Items from a data source:
· · · ·

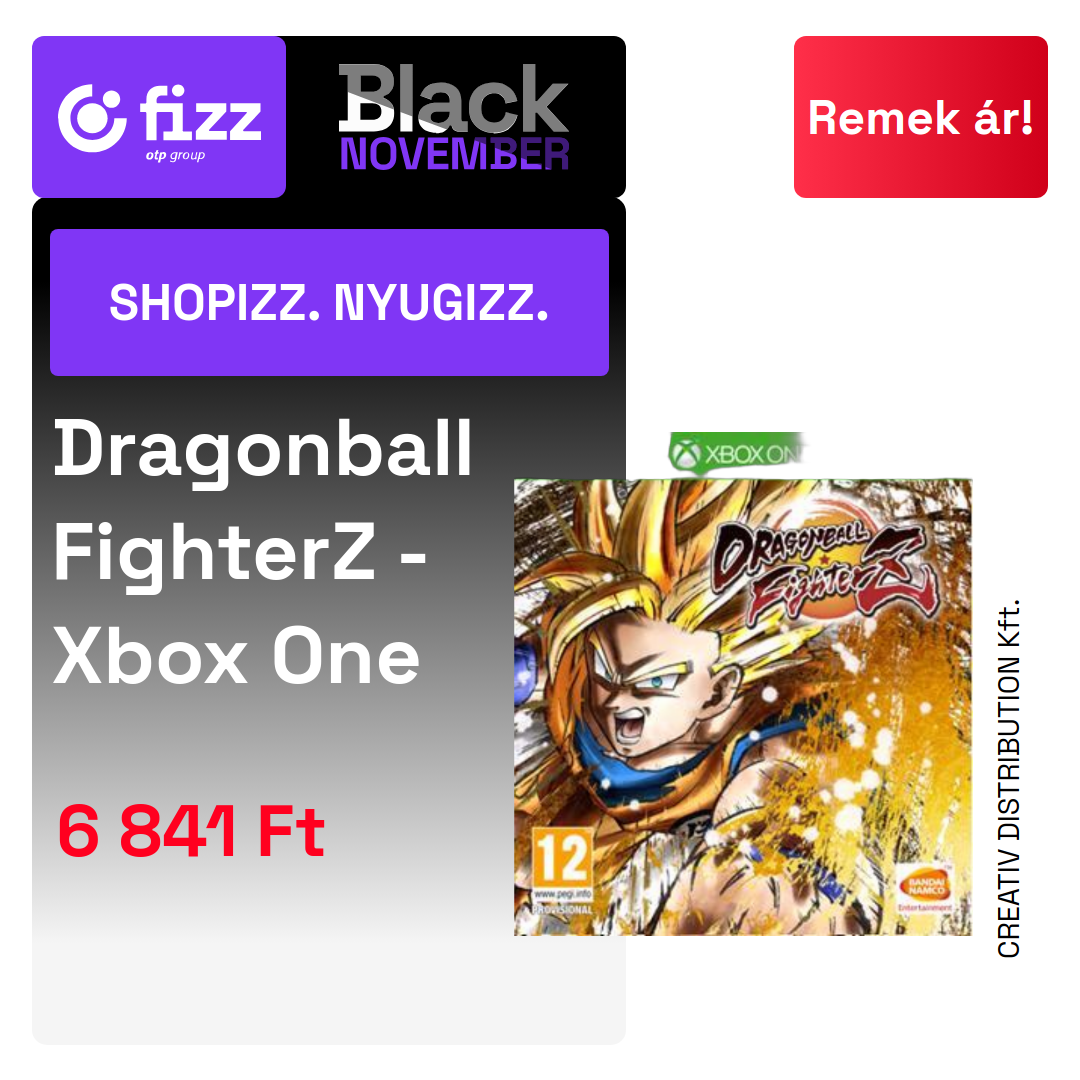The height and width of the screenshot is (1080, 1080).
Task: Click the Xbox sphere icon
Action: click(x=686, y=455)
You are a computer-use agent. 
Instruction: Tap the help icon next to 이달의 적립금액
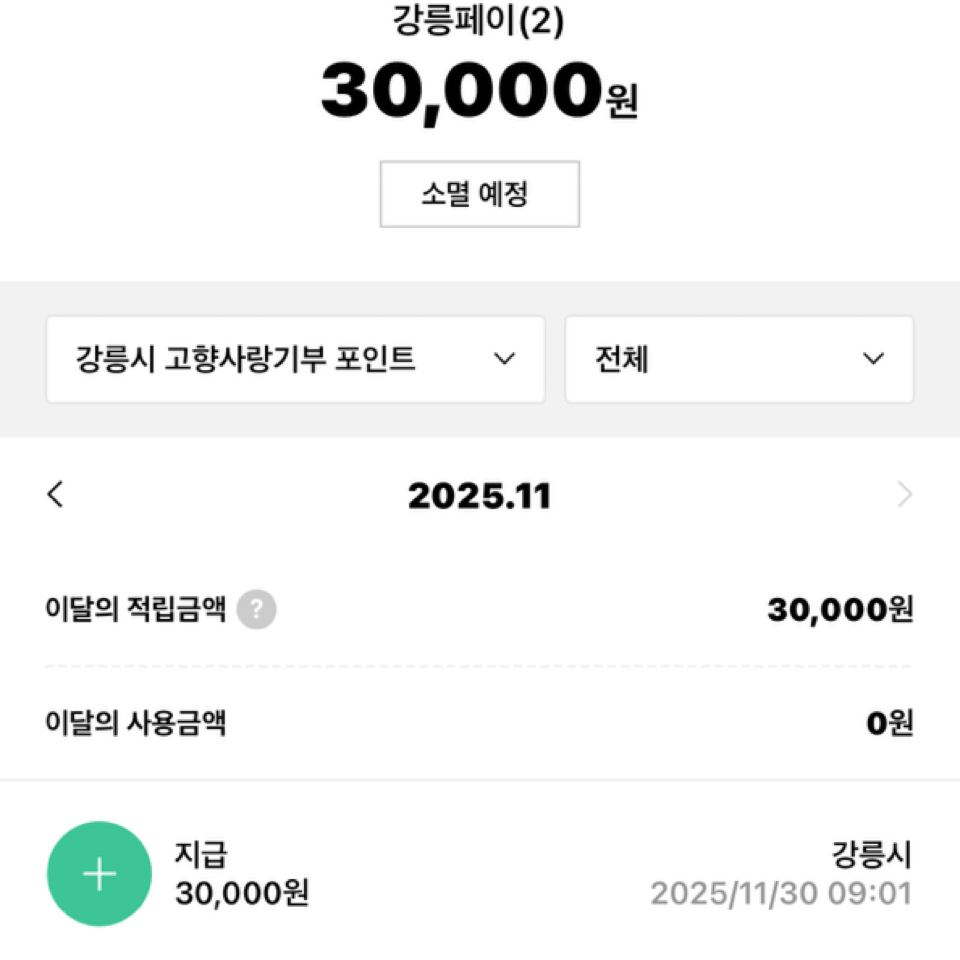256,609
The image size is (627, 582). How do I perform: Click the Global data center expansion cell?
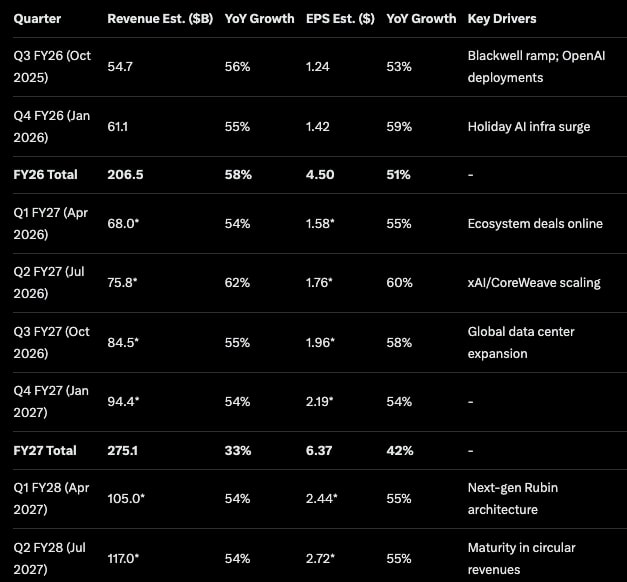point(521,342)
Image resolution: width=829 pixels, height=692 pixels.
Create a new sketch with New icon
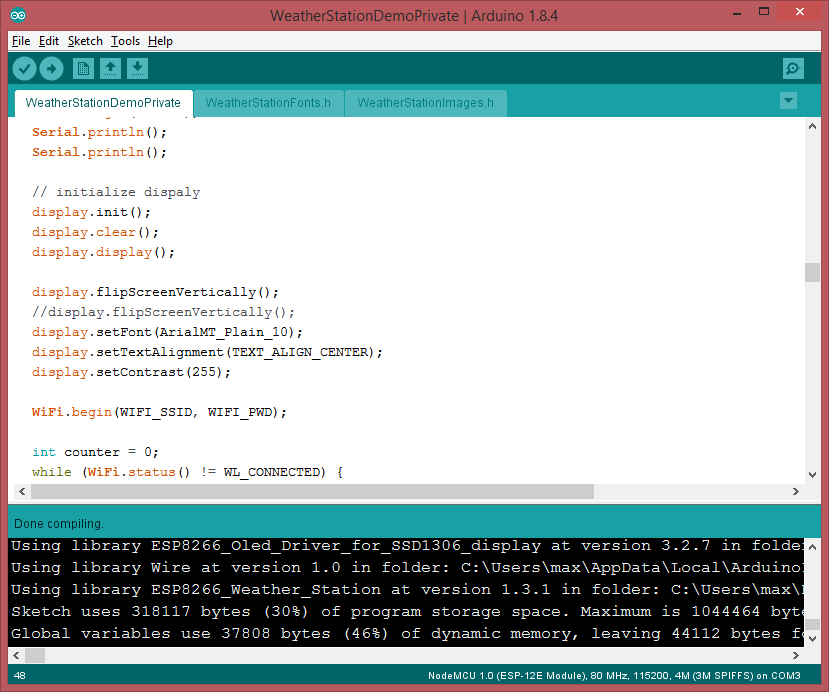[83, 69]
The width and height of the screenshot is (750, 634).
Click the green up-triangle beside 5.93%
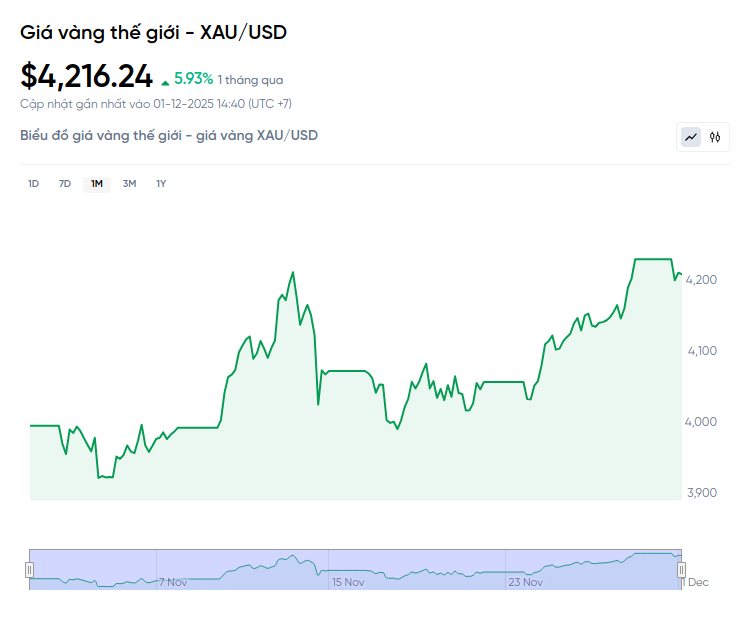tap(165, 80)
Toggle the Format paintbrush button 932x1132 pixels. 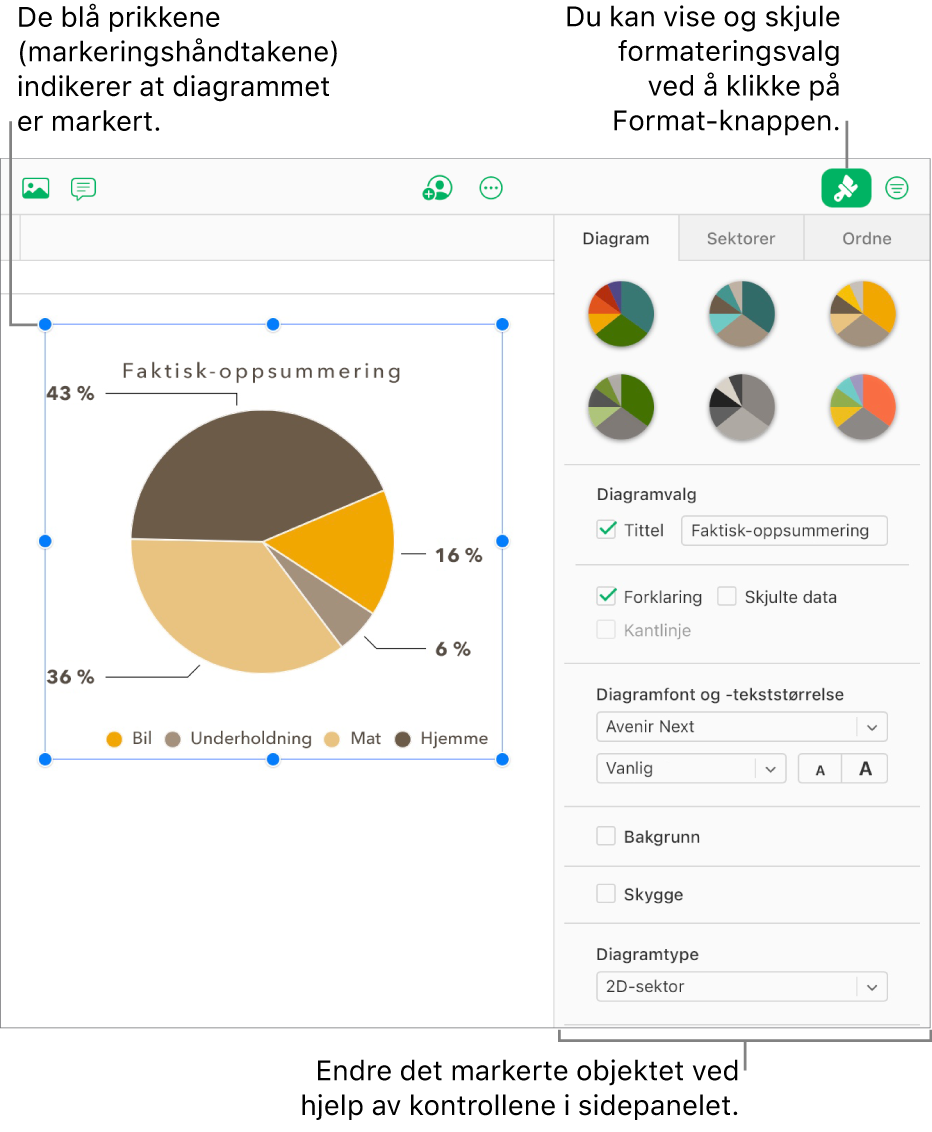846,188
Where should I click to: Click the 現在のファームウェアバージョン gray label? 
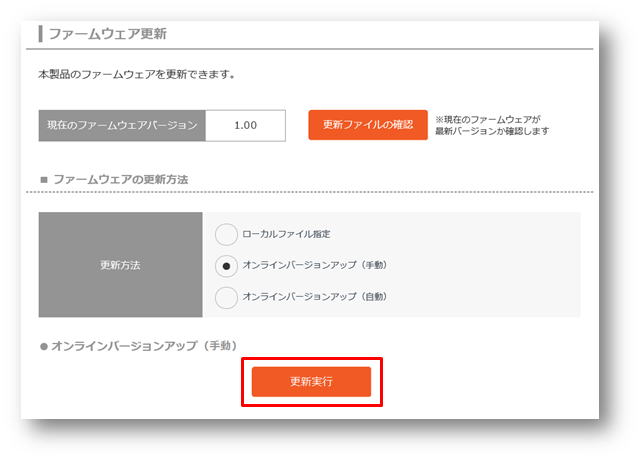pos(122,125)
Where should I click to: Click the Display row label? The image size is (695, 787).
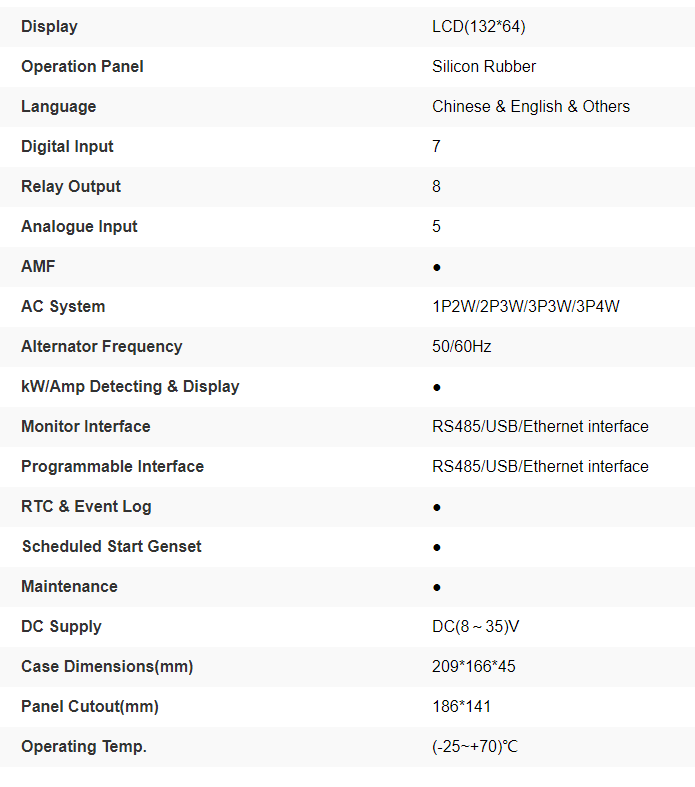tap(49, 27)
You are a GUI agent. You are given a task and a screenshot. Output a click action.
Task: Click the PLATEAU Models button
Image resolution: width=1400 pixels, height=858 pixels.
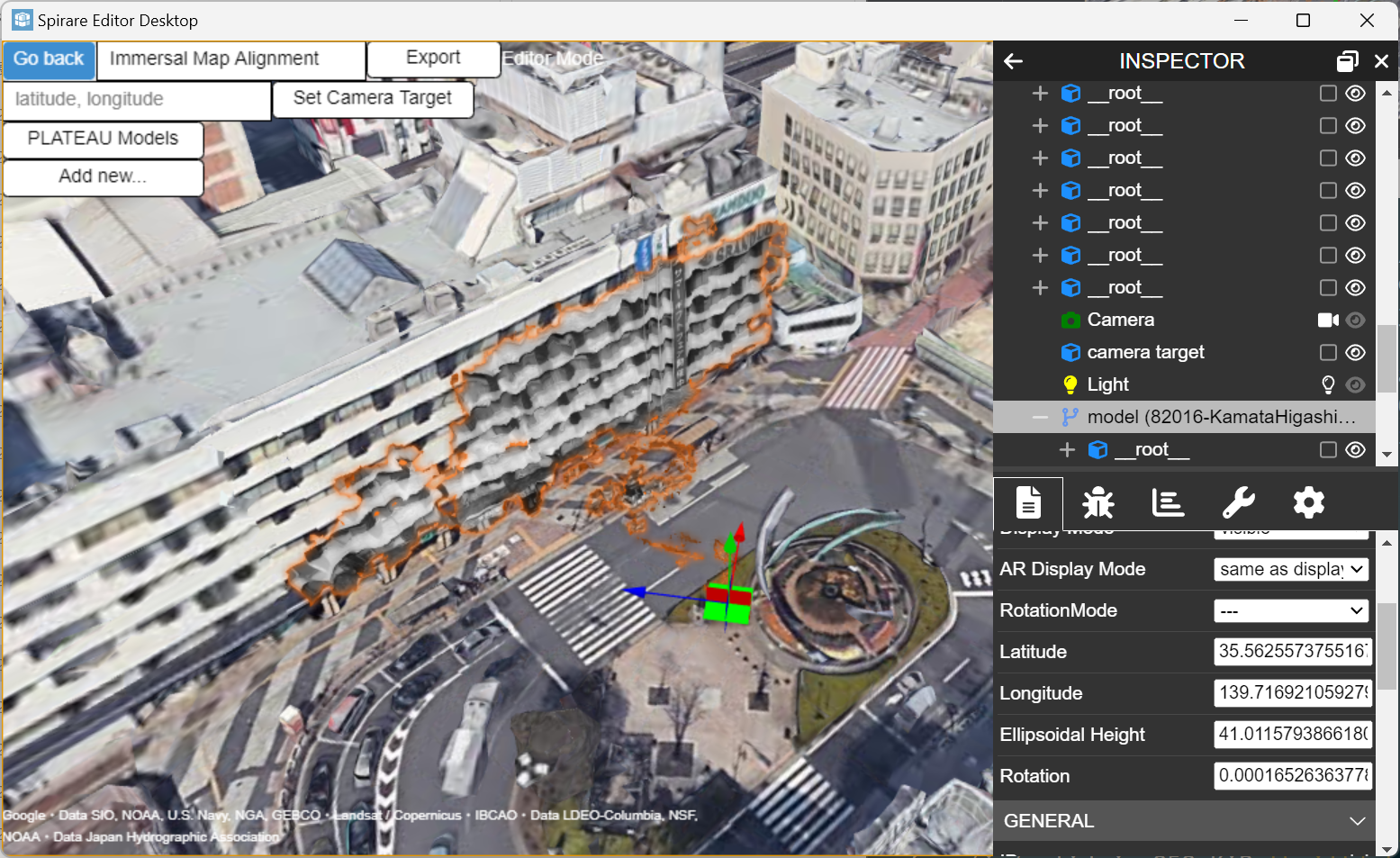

· · · ·

◆ Assigned task:
Repeat only the lines from the line with "Where should I click to: Click the Display" to the end of the entries, including both the first and the last line, and drop every picture.

◆ The completed task:
Where should I click to: Click the Display row label? The image size is (695, 787).
tap(49, 27)
You are a GUI agent. You are given a task and a screenshot. Output a click action.
Task: Click the PLATEAU Models button
Image resolution: width=1400 pixels, height=858 pixels.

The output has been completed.